───── Page text
On the wall in front of her is a bulletin board with instructions on how to call backup, and on a couch a few feet behind her sits another student, ready to make that call if needed. An inspirational poster above the couch bears the reminder, “Never Give Up.”

This is the call center for the Middle Earth Peer Assistance Program, a decades-old program at the University at Albany that offers a hotline, peer-to-peer coaching, and wellness workshops.

Founded on the campus in 1970, Middle Earth is a pioneer in the growing field of “peer support,” an umbrella term that includes mental-health hotlines, text lines, and apps, as well as short-term coaching and longer-term “peer counseling,” a label some mental-health professionals would prefer programs avoid.

In a recent survey by the Mary Christie Institute and Born This Way Foundation, one in five college students said they had received some form of peer support in the prior year, and nearly 60 percent of them said it was helpful. Rates of peer-support use were even higher among Black, LGBTQ, and first-generation students, who were more likely than other groups to say it was “very important” to them to find a peer counselor with similar identities or life experiences.

As colleges confront what many are calling a crisis in student mental health, peer-support programs offer the potential to both lighten the load on campus counselors and to reach students who, for various reasons, might never seek their support. Demand for the programs is high, with more than 60 percent of surveyed students who haven’t tried peer support saying they’d like to. Peer supporters say the work is rewarding and helps prepare them for graduate programs in psychology and social work.

But college-run programs aren’t a panacea, and they carry risks — particularly in an era that has seen parents sue colleges for allegedly mishandling their students’ mental-health needs. The programs can be expensive to build and operate, requiring training and supervision of student volunteers. Absent additional hires, they can add to the strain on already stretched campus counselors. And they can be emotionally taxing for student volunteers, who may be struggling with their own mental-health issues.

Trained peer support student on a call in the hotline room at the University of Albany on March 22, 2022.

Adrianna Newell for The Chronicle

A trained peer-support student takes a call in the hotline room at the U. of Albany.

For colleges with the means to support a program, the key is training, said Zoe Ragouzeos, president of the Mary Christie Institute and executive director of counseling and wellness services at New York University. Student volunteers must be taught to recognize when a peer needs professional help, and when they themselves are overwhelmed and need a break.

“That’s how you mitigate liability,” she said.

Right now, that’s not happening everywhere, according to the Mary Christie and Born This Way survey. While 93 percent of peer supporters said they’d received training, 10 percent said their program had no protocol for responding if they became concerned for a student’s safety, and 5 percent weren’t sure if a protocol existed.

The University at Albany’s hotline was started by a sophomore named Lou Ringe at a time when many college students were suspicious of authority figures and searching for ways to “save ourselves,” Ringe recalled. Back then, he was volunteering at a hotline in downtown Albany, and he wanted to bring something similar to the SUNY campus.
──────────
───── Records shown
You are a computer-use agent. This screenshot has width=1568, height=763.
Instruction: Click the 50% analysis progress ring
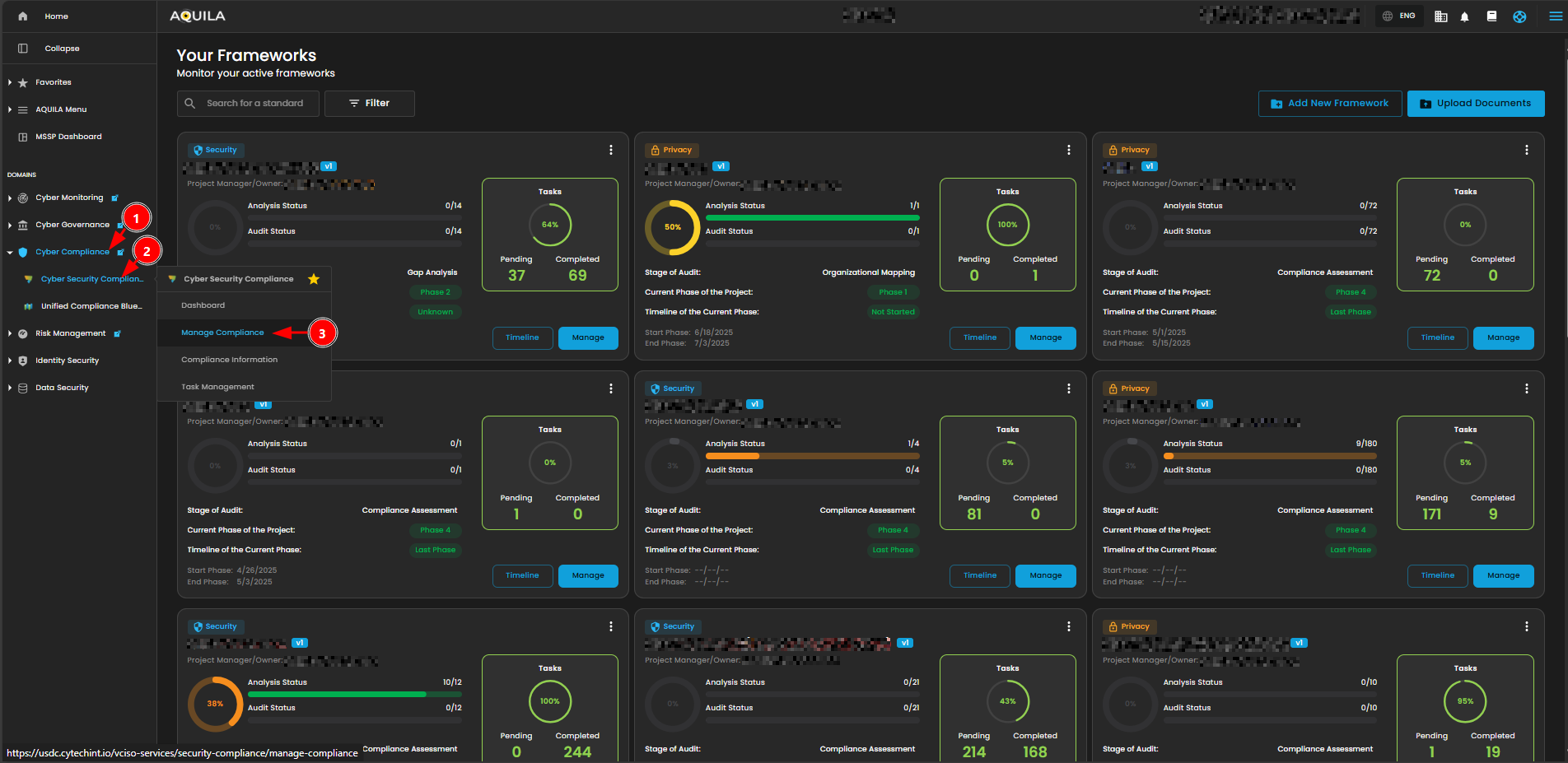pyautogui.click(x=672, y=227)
──────────
───── Records shown
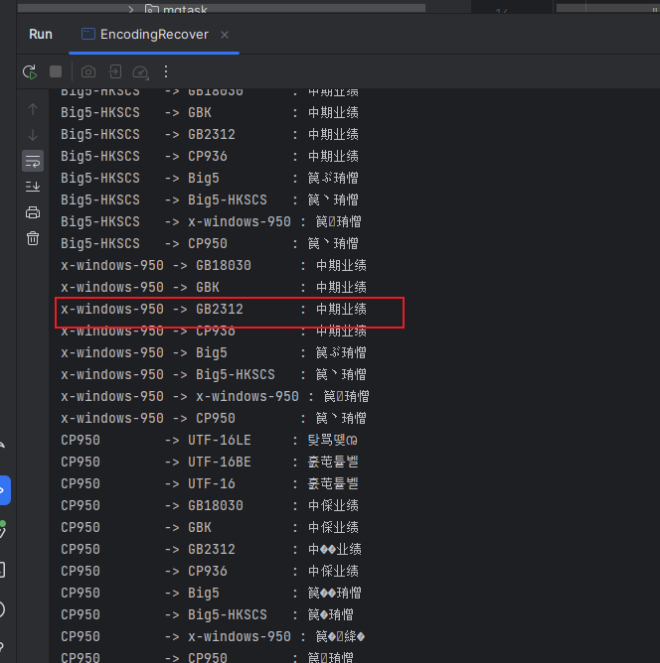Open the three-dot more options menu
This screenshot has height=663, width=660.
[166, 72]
──────────
───── Records shown
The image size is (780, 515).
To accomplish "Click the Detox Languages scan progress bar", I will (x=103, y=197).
──────────
§ Problem 1
In the article on campus peer support, what percentage of peer supporters said they had received training?
§ Problem 2
Swap "sophomore" for "junior" and give the article on campus peer support again, everything from "The University at Albany’s" down to "the SUNY campus.".
§ Problem 3
Pick up the article on campus peer support where it stops and continue it.

§ Written reply 1
93 percent

§ Written reply 2
The University at Albany’s hotline was started by a junior named Lou Ringe at a time when many college students were suspicious of authority figures and searching for ways to “save ourselves,” Ringe recalled. Back then, he was volunteering at a hotline in downtown Albany, and he wanted to bring something similar to the SUNY campus.

§ Written reply 3
Ringe, who went on to a career in clinical psychology, approached the “very open and progressive” director of the counseling center, he said, and was offered a spare closet in which to operate.

Fifty years later, the hotline has grown to a staff of 60 student volunteers handling an average of five calls a day, or roughly 1,000 a year. It receives $78,000 in funding from the Student Association, which helps cover operating expenses and the cost of three doctoral interns and a graduate assistant. Student Affairs pays the salary of the director and additional staffing costs, and provides office space and backup clinicians on the weekend. Alumni fund raising supports two endowments.

While these days many peer-support programs are at least loosely affiliated with a college counseling center, most programs emerged from the grassroots, driven by students seeking an alternative to traditional therapy and its doctor-patient power dynamic.

They include The Support Network, started by students at the University of Michigan at Ann Arbor seven years ago; Lean on Me, created by MIT students in 2016; and Project Rise, started in 2006 by Black students at the University of Virginia who, like Ringe, “were feeling pressed to try to help themselves,” according to Michael Gerard Mason, the university’s associate dean of African American affairs.

At the time, the campus was experiencing “what seems like a cyclical explosion of bias and discrimination,” Mason said. Black students who were targeted were wary of seeking support from the counseling center, fearing they might be “pathologized” or “seen as part of the problem,” he said.

A sign for the Hotline Room for peer counseling at the University of Albany on March 22, 2022.

Adrianna Newell for The Chronicle

While it is rare for colleges to pay their student volunteers, Project Rise and Middle Earth both award course credit to students who take their training courses. A handful offer modest stipends to lower-income students who are forgoing employment income to volunteer.

A few programs, including Project LETS, a national nonprofit started by a former student at Brown University when she was still in high school, operate independently of their colleges, preferring to train students themselves.

Project LETS — an acronym for Let’s Erase the Stigma — pairs peer mental-health advocates who have experienced mental illness, disability, or neurodivergence with students seeking support to deal with similar challenges. Its website lists chapters at 11 mostly elite institutions, including Brown.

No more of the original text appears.